Apple sues former employee over new chip venture

Apple is suing a former employee who started Nuvia, a server chip startup that has hired at least 8 former Apple employees, for breach of contract.

Ina Fried for Axios:

Apple filed suit against Nuvia founder Gerard Williams III in Santa Clara Superior Court back in August, alleging breach of contract and breach of duty of loyalty. Apple is seeking an injunction, punitive damages and other remedies.

Williams spent 9 years at Apple, most recently as a senior platform architect, designing chips for the iPhone and iPad.

This case involves a worst-case scenario for an innovative company like Apple: A trusted senior director with years of experience, and years of access to Apple’s most valuable information, secretly starts a competing company leveraging the very technology the director was working on, and the same teams he was working with, while still employed by Apple. — Apple, in the introduction of its suit

Apple, an early beneficiary of the creative forces that formed and continue to drive Silicon Valley, has filed this lawsuit in a desperate effort to shut down lawful employment by a former employee … To further intimidate any current Apple employee who might dare consider leaving Apple, Apple’s complaint shows that it is monitoring and examining its employees’ phone records and text messages, in a stunning and disquieting invasion of privacy. — Nuvia, in court documents responding to Apple’s suit

MacDailyNews Take: Ooh, palace intrigue and the potential for secrets to be spilled in discovery! One problem springs immediately to mind for Apple: California state laws regarding non-competes and the like are very pro-employee. As for “invasion of privacy,” if Williams’ phone and texts were while he was employed with Apple, using Apple equipment and/or services, it’s within Apple’s purview to access them to protect the company’s trade secrets. Any properly managed company monitors its employees’ phone records and text messages via company-provided devices and services.

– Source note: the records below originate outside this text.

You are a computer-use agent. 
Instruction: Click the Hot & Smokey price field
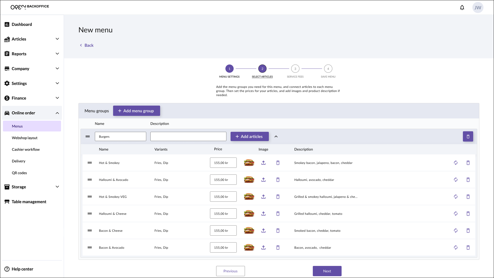pyautogui.click(x=223, y=163)
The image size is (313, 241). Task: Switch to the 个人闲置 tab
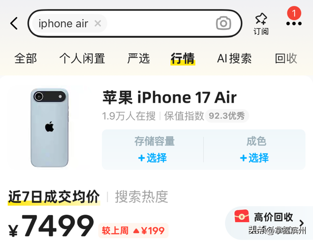click(x=82, y=58)
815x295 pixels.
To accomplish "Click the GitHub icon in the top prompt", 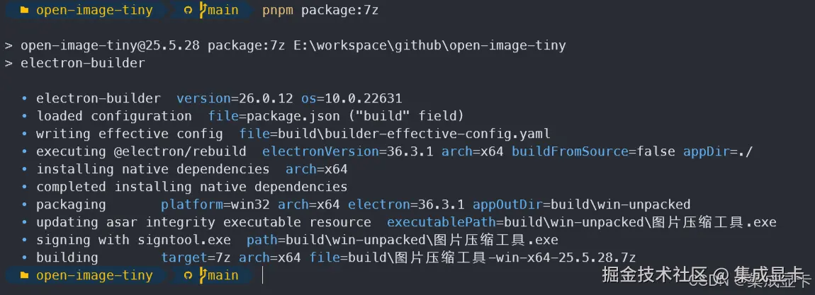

So, obviously, this Nuvia venture is not at all supported by Apple. We look forward to hearing more as this case proceeds.

7 Comments

  1. As one who has succeeded in not being sued (twice) from the clutches of a non-compete, but also careful not to divulge trade secrets, it’s three things that matter:

    -Scope
    -Time
    -Geography

    Companies most certainly do NOT own you.

    1. You probably didn’t get sued because you didn’t do anything worth suing about. For a non-compete agreement to matter you have to, you know, be able to compete in the first place. People who can compete don’t spend their time endlessly yapping on fan sites like you. They are far too busy. You on the other hand have time to get in the last word on every single person who ever replies to you.

    2. If you read the complaint it is saying that he started the company while still employed at Apple and used technology that his team was developing, on the clock, at Apple. This is not about a non-compete, this is about corporate espionage and trade secretes.

      Companies most certainly DO own the work you do while you are in their employment and on the clock.